Os trabalhadores que necessitem de faltar ao trabalho por assistência inadiável a menor de 12 anos ou dependente, decorrente de encerramento de estabelecimento de ensino, de apoio à primeira infância ou deficiência, têm direito a um apoio excecional à família. Para aceder a este apoio deve apresentar uma declaração à sua entidade empregadora, a qual é responsável pelo requerimento do apoio junto da Segurança Social.
A medida foi aprovada na quinta-feira em Conselho de Ministros e aplica-se apenas a um dos progenitores, quer do setor público, quer do privado. O salário, nestes casos, será pago a 66% – 33% pagos pelo empregador, 33% pela Segurança Social – e não pode ser inferior ao salário mínimo nacional (635 euros) nem superior a três salários mínimos (1.905 euros), segundo o decreto-lei publicado.
O mesmo decreto estipula também que durante as férias escolares, os pais não têm direito a este apoio – no caso da Páscoa, as férias estavam marcadas de 30 de março a 13 de abril.

### INFORMAÇÃO FORNECIDA
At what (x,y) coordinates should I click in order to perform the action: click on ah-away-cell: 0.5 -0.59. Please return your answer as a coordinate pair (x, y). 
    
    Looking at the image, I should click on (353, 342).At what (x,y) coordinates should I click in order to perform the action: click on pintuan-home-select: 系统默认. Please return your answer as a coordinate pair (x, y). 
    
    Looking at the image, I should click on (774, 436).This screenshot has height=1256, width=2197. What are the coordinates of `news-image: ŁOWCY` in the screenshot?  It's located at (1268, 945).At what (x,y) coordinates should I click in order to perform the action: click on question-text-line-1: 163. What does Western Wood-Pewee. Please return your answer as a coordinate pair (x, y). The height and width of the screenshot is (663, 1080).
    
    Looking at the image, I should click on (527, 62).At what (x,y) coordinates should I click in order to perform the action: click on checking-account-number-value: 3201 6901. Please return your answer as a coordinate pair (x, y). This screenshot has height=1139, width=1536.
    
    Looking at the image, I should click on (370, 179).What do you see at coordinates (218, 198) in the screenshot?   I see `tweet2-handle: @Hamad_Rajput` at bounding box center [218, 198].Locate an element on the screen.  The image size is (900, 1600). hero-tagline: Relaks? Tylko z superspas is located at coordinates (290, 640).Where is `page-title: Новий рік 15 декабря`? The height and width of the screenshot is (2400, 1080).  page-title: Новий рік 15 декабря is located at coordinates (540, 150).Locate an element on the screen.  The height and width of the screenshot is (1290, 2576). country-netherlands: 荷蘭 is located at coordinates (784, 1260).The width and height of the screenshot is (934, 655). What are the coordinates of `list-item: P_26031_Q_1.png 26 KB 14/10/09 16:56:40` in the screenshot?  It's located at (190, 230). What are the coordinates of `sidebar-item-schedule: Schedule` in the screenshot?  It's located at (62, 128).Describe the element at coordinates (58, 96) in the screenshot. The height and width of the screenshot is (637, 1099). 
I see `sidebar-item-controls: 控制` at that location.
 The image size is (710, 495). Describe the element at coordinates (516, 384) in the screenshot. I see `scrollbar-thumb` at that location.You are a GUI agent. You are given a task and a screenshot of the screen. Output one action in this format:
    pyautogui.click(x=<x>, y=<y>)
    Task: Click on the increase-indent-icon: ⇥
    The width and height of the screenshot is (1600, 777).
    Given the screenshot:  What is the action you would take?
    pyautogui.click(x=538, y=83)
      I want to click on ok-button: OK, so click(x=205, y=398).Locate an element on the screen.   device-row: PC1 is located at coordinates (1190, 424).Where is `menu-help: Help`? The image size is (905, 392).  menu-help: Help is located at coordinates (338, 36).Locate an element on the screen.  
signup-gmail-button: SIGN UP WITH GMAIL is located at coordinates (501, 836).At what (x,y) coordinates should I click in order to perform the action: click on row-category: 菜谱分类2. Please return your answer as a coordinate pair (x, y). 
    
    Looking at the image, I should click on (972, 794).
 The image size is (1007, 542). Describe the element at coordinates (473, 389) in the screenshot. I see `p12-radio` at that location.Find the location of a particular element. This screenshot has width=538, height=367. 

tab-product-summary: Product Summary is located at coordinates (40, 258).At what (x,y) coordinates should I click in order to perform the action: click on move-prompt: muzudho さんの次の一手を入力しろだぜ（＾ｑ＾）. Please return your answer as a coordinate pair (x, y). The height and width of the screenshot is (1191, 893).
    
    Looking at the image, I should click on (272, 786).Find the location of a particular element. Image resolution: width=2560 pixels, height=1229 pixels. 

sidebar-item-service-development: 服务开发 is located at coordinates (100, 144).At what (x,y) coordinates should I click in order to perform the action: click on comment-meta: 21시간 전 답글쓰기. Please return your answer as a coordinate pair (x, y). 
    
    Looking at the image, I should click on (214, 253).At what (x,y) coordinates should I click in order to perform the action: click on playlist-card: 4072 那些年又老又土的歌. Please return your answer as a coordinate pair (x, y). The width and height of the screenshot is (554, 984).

### O QUE FAZER
No texto sobre o apoio excecional à família, reescreva o trecho que vai de "A medida foi" até "13 de abril.", inclusive, e troque "progenitores" por "encarregados de educação".

### RESULTADO DO EXERCÍCIO
A medida foi aprovada na quinta-feira em Conselho de Ministros e aplica-se apenas a um dos encarregados de educação, quer do setor público, quer do privado. O salário, nestes casos, será pago a 66% – 33% pagos pelo empregador, 33% pela Segurança Social – e não pode ser inferior ao salário mínimo nacional (635 euros) nem superior a três salários mínimos (1.905 euros), segundo o decreto-lei publicado.
O mesmo decreto estipula também que durante as férias escolares, os pais não têm direito a este apoio – no caso da Páscoa, as férias estavam marcadas de 30 de março a 13 de abril.